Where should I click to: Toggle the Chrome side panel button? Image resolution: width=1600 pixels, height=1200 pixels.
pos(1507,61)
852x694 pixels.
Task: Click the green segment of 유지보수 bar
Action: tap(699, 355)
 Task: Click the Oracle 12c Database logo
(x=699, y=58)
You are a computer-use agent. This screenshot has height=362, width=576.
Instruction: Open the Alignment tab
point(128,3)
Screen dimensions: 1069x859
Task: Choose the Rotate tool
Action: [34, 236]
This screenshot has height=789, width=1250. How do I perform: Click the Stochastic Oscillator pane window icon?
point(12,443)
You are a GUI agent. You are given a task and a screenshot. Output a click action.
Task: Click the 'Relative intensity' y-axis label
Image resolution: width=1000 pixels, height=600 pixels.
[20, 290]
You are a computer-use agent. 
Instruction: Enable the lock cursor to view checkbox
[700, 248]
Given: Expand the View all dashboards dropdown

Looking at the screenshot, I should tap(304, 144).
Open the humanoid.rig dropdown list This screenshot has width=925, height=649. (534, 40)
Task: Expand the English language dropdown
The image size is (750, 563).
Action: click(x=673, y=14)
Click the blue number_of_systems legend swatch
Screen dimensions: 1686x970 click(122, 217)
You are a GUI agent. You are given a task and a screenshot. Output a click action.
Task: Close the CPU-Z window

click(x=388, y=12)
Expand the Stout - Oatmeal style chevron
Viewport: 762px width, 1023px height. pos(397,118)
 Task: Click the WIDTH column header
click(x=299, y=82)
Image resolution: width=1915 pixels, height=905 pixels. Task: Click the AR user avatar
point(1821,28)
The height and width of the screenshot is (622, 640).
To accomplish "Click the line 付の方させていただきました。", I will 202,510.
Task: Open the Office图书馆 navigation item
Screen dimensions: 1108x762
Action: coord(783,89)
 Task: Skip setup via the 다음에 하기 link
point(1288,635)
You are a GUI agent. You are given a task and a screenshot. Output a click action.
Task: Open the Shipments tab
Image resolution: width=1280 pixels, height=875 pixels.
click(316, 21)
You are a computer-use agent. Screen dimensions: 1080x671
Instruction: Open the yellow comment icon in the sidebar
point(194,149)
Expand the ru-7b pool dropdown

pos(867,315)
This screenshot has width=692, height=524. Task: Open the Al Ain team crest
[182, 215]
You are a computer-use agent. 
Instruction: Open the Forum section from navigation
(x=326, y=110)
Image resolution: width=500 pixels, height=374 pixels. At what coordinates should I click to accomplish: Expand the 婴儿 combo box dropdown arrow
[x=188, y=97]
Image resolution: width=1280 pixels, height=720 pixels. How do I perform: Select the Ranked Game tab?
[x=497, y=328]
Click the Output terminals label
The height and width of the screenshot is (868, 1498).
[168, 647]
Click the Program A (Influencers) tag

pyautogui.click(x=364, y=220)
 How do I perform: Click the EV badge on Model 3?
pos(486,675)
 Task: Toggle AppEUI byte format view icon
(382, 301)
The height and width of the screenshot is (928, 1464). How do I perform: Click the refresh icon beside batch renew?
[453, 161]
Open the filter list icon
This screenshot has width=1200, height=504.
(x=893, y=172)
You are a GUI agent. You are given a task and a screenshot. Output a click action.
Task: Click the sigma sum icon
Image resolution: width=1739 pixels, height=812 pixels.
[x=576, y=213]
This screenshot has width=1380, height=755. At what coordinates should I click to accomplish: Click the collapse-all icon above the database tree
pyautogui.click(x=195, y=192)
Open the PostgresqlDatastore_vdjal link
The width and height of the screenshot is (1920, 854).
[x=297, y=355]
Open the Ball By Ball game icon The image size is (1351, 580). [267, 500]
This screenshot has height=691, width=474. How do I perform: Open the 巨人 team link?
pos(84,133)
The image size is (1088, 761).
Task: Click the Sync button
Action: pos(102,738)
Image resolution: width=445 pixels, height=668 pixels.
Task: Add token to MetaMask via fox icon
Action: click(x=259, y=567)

=== The problem ===
Reproduce, with no other lines, the run of lines that begins with the one containing "Task: Click the sigma sum icon" and ends with the last line of the material.

=== Solution below ===
Task: Click the sigma sum icon
Image resolution: width=1739 pixels, height=812 pixels.
[x=576, y=213]
This screenshot has width=1380, height=755. At what coordinates should I click to accomplish: Click the collapse-all icon above the database tree
pyautogui.click(x=195, y=192)
Open the PostgresqlDatastore_vdjal link
The width and height of the screenshot is (1920, 854).
[x=297, y=355]
Open the Ball By Ball game icon The image size is (1351, 580). [267, 500]
This screenshot has height=691, width=474. How do I perform: Open the 巨人 team link?
pos(84,133)
The image size is (1088, 761).
Task: Click the Sync button
Action: pos(102,738)
Image resolution: width=445 pixels, height=668 pixels.
Task: Add token to MetaMask via fox icon
Action: click(x=259, y=567)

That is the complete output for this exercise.